Cass. 3e civ., 9 janvier 2025, n° 23-16.698 et n° 23-16.764 : https://lnkd.in/eYeTDPHF
En cas de perte de l'immeuble loué, lorsqu'un vice caché l'affectant est caractérisé et que le bailleur s'est abstenu de l'entretenir, le cas fortuit de l'article 1722 du Code civil exonérant le bailleur de son obligation de délivrance ne peut pas être retenu.
COMMENTAIRE
Le bailleur supporte les risques de perte de la chose en cours de bail puisqu'il est débiteur de l'obligation de délivrer le bien loué au preneur.
La responsabilité du bailleur envers le preneur n'est écartée que s'il est établi que la perte est due à un cas fortuit ou de force majeure ou à la faute du preneur (Civ. 1e, 15.11.1966).
L'article 1722 du Code civil dispose ainsi que si la chose louée est totalement perdue par cas fortuit pendant le bail, ce dernier est résilié de plein droit sans indemnité pour le preneur.
Une ancienne jurisprudence, favorable au bailleur, considère que l'extrême délabrement de l'immeuble loué qui empêche le locataire de jouir du bien équivaut à une perte par force majeure (Civ. 1e, 3.10.1961) : dans ce cas, le bailleur ne peut pas être sanctionné par des travaux réparatoires ordonnés en justice si ces travaux sont disproportionnés au regard de la valeur de l'immeuble (Civ. 3e, 3.6.1971).

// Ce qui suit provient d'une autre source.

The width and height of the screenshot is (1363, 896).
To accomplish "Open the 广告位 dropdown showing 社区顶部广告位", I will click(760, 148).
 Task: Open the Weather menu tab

En l'espèce, un hôtel restaurant, loué au moyen d'un bail commercial, s'est vu frappé par un arrêté municipal de fermeture. Un expert judiciaire a été saisi et a rapporté :
- que l'origine des désordres était principalement du à un défaut de conception structurelle du bâtiment construit à la fin du XIXe siècle consistant en l'absence de contreventements et de liaisons entre le mur de façade et les planchers entrainant un défaut de stabilité et exposant ses occupants à un grave danger, et
- que le bailleur n'avait pas entretenu le bâtiment le laissant se délabrer au fil des années.

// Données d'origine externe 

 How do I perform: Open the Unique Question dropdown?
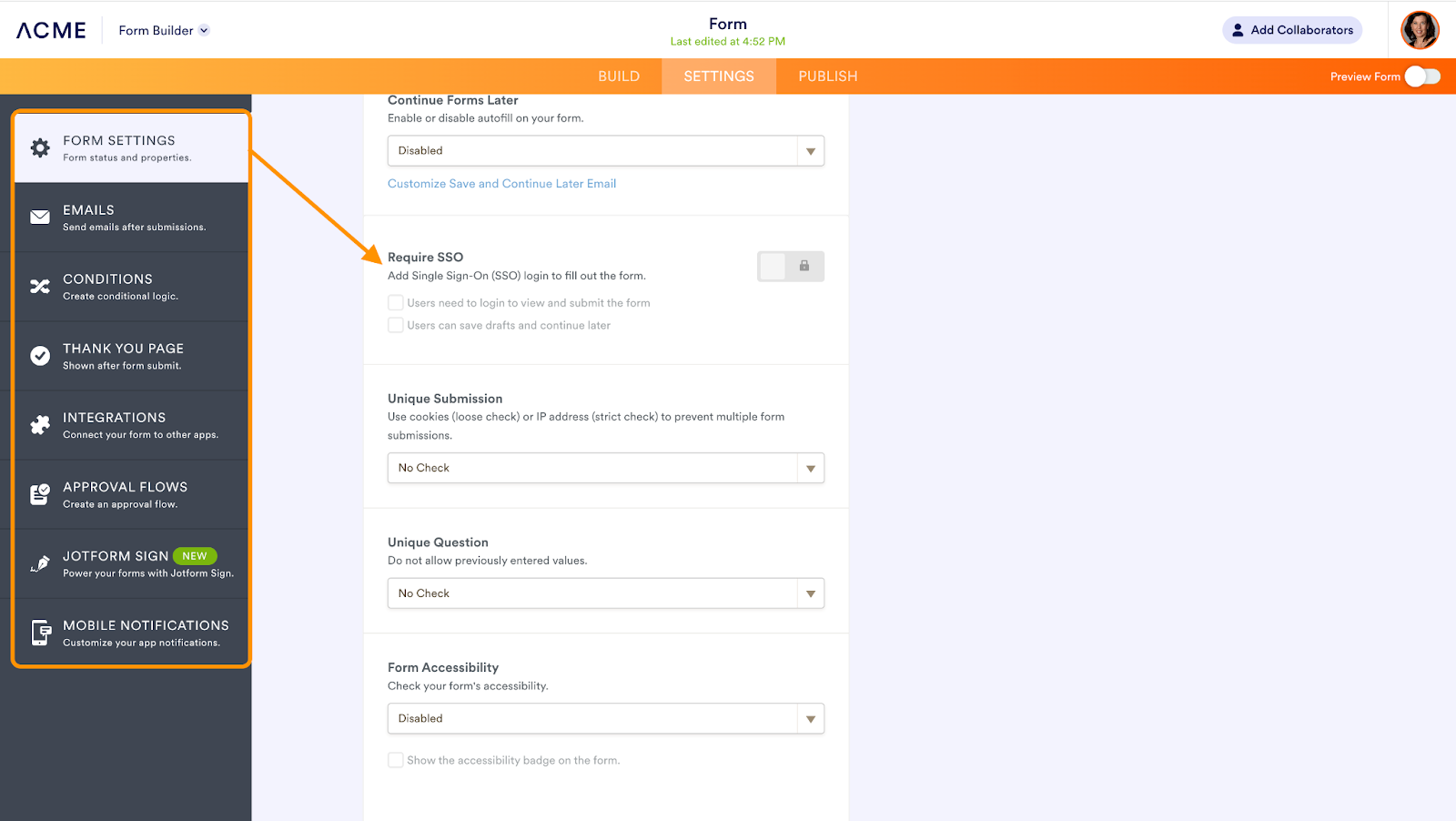605,593
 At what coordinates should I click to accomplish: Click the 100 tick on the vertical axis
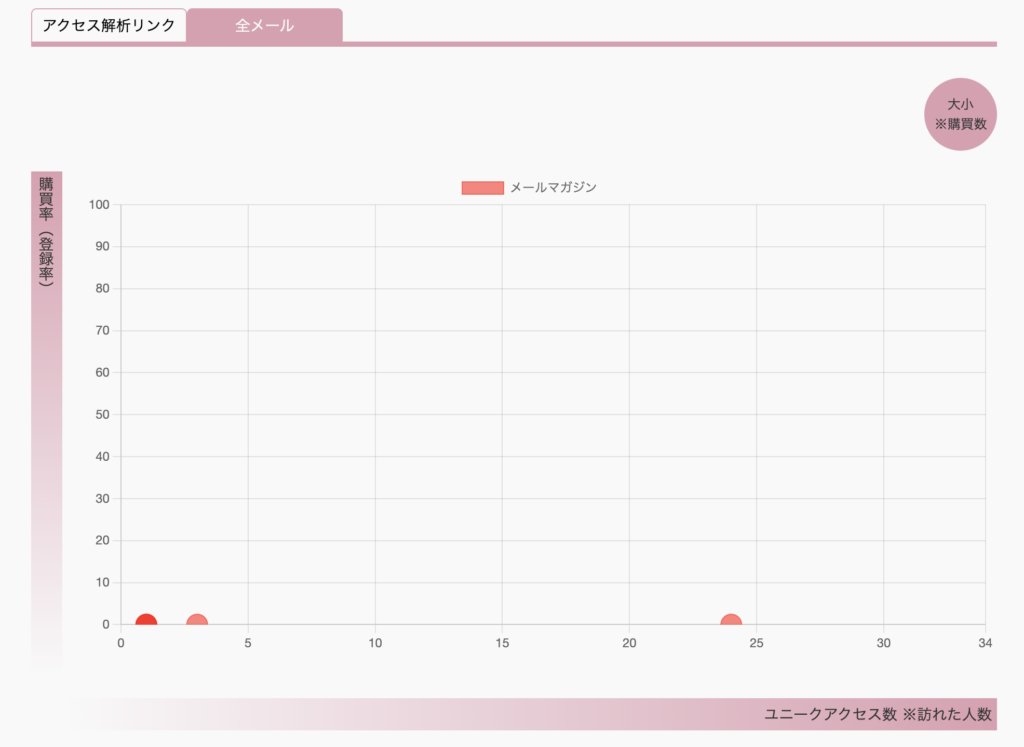click(99, 205)
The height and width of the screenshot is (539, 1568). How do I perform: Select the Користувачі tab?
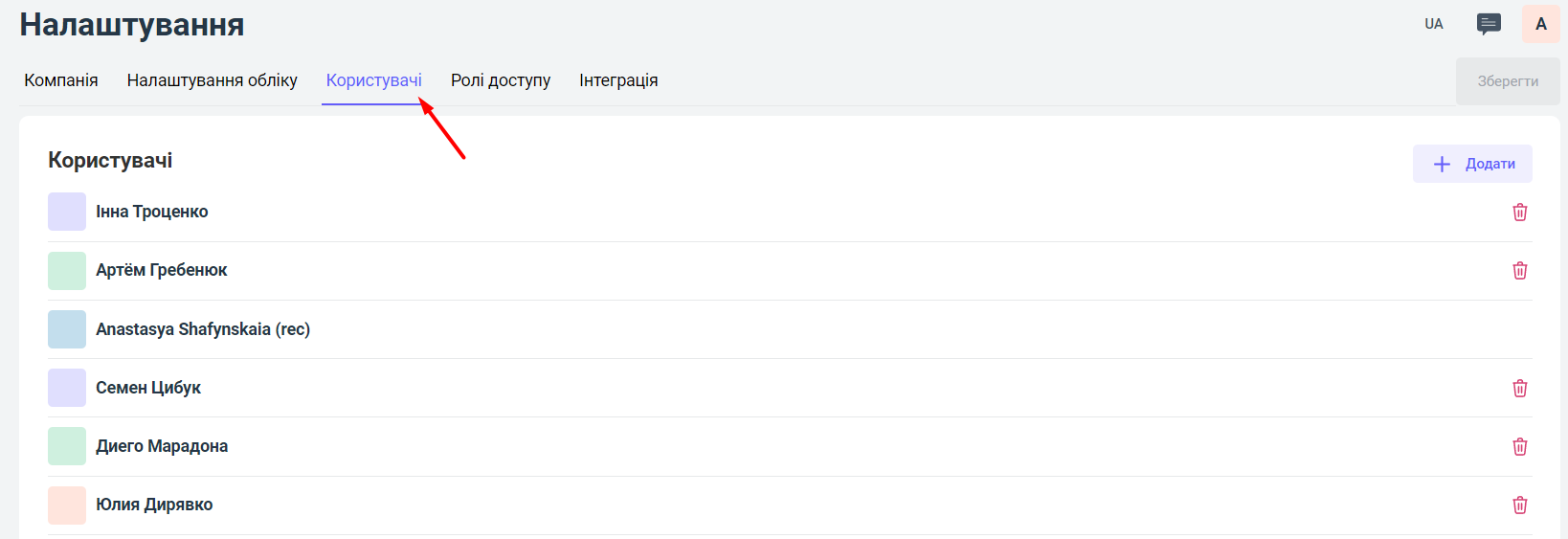373,80
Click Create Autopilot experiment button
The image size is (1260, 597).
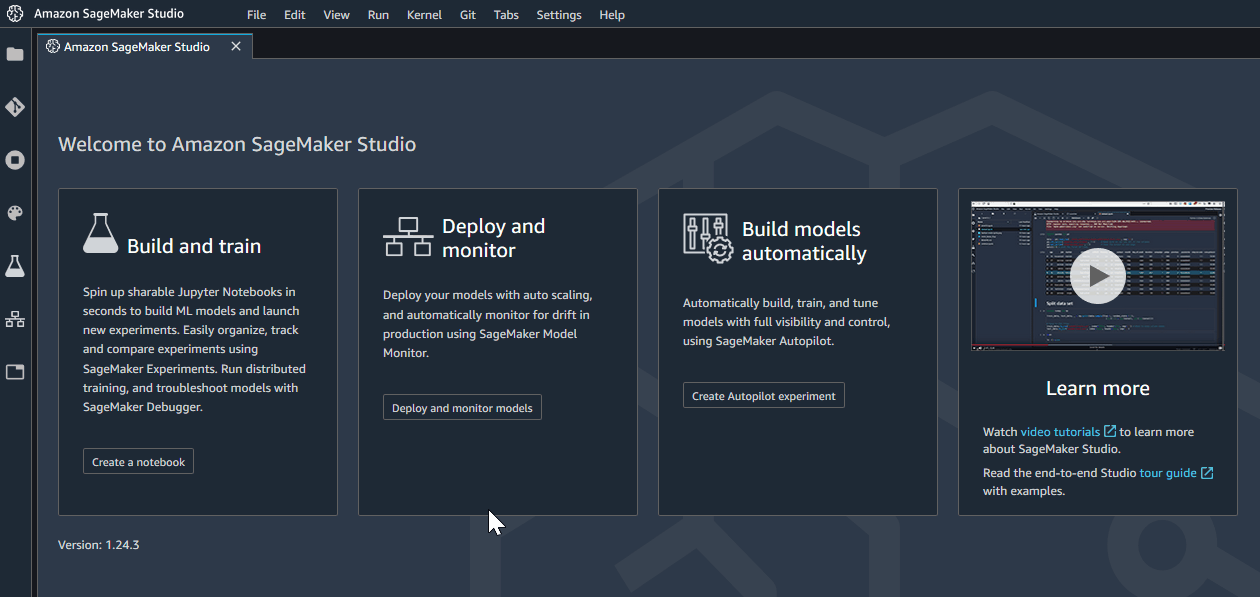(x=763, y=396)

L'expert estimait que le coût de réfection de l'immeuble s'élevait à 1.200.000 € alors que sa valeur vénale était de 320.000 €.
Mais la Cour de cassation a aussi jugé que le bailleur doit être débouté de sa demande de résiliation du bail pour perte de la chose louée au sens de 1722 lorsque la dégradation du bien est due à un défaut d'entretien imputable au bailleur, lequel ne peut dès lors prétendre que la remise en état est hors de proportion avec la valeur du bâtiment (Civ. 3e, 30.9.1998).

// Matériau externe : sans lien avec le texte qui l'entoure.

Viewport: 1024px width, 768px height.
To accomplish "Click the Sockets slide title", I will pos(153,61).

Dans le même sens, elle a jugé qu'un vice caché (ainsi de la fragilité structurelle de l'immeuble) affectant le bien loué ne saurait être assimilé à un cas de force majeure lequel a nécessairement une origine extérieure à la chose louée (Civ. 3e, 2.4.2003).
C'est dans cette veine que les juges du Quai de l'Horloge ont censuré ici les juges du fond qui avaient fait fi de ces deux arrêts interprétant l'article 1722 du Code civil pour violation de ce texte.